No documento pode ler-se que nas previsões para 2025, “as despesas com pessoal evidenciam um decréscimo de -2,7% (-1,7M€) comparativamente com o orçamento de 2024”. E explica-se: “Segundo informação que consta da documentação da ADSE é referido que o mapa de pessoal da ADSE I.P. que se mantém há vários anos com 279 postos de trabalho, apenas 171 são os efetivos a junho de 2024, levando a um ajustamento na orçamentação, tendo por base os valores para cada cargo, carreira e categoria, posição e nível remuneratório, em vigor na presente data. Inclui também o efeito da avaliação de desempenho e o acelerador de carreiras.”

É ainda salientado que “os efetivos se concentram nos escalões etários mais elevados, constituindo um fator de risco que obriga a atenção redobrada na gestão das admissões, sendo necessário intensificar o recrutamento de trabalhadores mais jovens”. 

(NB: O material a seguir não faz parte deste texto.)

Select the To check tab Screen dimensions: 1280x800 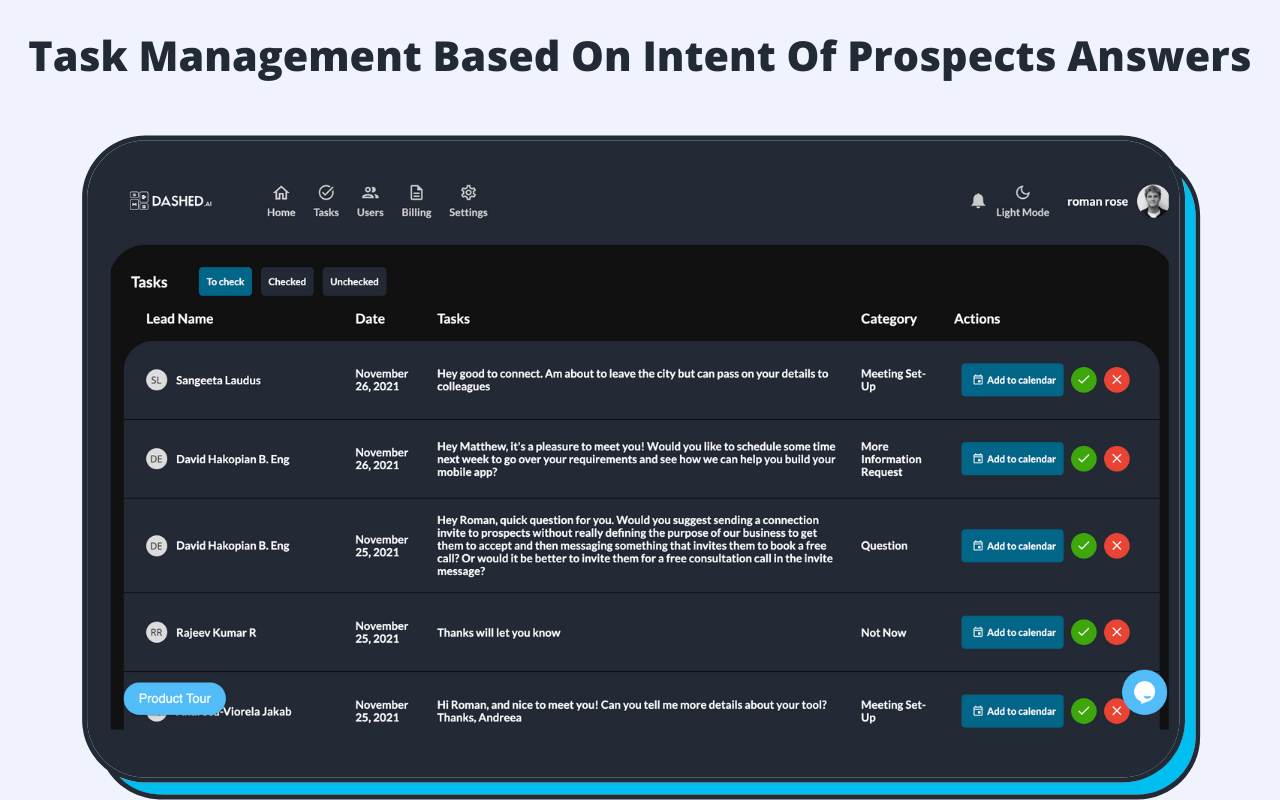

O documento refere que, até  final de 2024, está  “estimado que 8 pessoas trabalhadoras cessem funções por aposentação, ao que acrescem as saídas por mobilidade (12 pessoas) e por outros motivos (8 pessoas).” Mas, em 2025, “é estimado recrutar: 15 postos de trabalho por recurso ao mecanismo da mobilidade interna e 8 postos de trabalho por recurso ao procedimento concursal comum”. Esta estimativa “tem por base o facto de, em 2024, ter sido conseguido o recrutamento de 18 técnicos superiores por recurso ao recrutamento centralizado, 5 postos de trabalho de dirigentes intermédios resultantes dos concursos lançados, e a nomeação de 1 vogal do Conselho Diretivo”, lembrando-se ainda que “é um número de recrutamentos elevados que estão em causa, sendo importante um acompanhamento regular do estado dos procedimentos”.

O Conselho Geral e de Supervisão da ADSE considera “globalmente positivo o orçamento para 2025”, defendendo até que as verbas obtidas devem servir o futuro.  “Com esta disponibilidade financeira urge refletir sobre os saldos anuais, acumulados na sua totalidade para efeitos futuros, e considerar necessário o aumento controlado de benefícios no presente e, nesse sentido, deve ser melhorada, nomeadamente, a tabela das comparticipações da ADSE nos lares, no Apoio Domiciliário, na medicina oral e nos transportes, áreas em que os beneficiários têm respostas claramente insuficientes. Também os acertos na Tabela do Regime Convencionado não devem ter incidência no aumento dos co-pagamentos dos beneficiários”. 

No parecer é destacada ainda a urgência de se implementar um plano para a regularização da faturação em excesso dos grupos privados de saúde à ADSE, o que em muito contribui para a sua sustentabilidade”.